*** Extracted material ***

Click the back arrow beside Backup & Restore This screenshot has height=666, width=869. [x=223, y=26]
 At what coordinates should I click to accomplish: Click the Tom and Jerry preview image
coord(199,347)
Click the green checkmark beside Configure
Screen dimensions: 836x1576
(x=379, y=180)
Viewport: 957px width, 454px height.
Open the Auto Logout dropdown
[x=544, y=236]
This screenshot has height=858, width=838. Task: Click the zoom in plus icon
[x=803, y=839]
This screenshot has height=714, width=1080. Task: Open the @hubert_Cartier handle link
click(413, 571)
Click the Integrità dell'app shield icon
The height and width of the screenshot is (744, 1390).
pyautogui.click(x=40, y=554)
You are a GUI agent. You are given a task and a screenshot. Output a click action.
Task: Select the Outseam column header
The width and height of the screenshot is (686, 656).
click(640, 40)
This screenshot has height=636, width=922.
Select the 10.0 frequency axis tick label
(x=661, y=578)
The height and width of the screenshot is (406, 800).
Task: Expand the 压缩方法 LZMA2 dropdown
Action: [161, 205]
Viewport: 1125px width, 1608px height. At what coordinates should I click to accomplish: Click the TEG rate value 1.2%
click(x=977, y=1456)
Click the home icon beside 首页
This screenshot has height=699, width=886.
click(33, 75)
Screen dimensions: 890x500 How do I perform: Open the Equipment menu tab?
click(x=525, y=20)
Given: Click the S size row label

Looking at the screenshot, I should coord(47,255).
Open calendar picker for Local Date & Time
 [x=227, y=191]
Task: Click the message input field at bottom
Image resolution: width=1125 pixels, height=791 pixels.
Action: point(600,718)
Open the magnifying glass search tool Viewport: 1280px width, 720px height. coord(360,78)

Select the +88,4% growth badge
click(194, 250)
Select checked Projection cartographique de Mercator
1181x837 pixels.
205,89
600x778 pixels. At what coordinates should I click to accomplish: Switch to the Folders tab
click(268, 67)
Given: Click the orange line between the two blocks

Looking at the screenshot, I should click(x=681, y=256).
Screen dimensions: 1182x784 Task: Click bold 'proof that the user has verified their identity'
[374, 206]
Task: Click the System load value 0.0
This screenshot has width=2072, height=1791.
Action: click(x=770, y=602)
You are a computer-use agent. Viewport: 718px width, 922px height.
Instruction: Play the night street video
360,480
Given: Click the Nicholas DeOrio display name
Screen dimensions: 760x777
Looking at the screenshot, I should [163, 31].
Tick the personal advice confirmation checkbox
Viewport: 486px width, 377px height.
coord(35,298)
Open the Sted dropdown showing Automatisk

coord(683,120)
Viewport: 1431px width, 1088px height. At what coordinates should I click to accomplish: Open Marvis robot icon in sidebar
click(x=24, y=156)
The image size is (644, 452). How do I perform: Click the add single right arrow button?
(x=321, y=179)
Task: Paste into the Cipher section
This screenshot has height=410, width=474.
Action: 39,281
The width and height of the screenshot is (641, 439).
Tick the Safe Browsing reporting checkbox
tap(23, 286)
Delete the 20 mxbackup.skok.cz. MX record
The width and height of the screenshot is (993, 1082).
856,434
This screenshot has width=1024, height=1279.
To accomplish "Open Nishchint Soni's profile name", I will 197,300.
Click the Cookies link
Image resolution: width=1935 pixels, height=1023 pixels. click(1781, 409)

*** End of Extracted material ***

(Aim of the exercise):
Your answer should hold every line of the entries that contains the string "agent".

(Completed task):
You are a GUI agent. You are given a task and a screenshot. Output a click action.
You are a computer-use agent. Viewport: 718px width, 922px height.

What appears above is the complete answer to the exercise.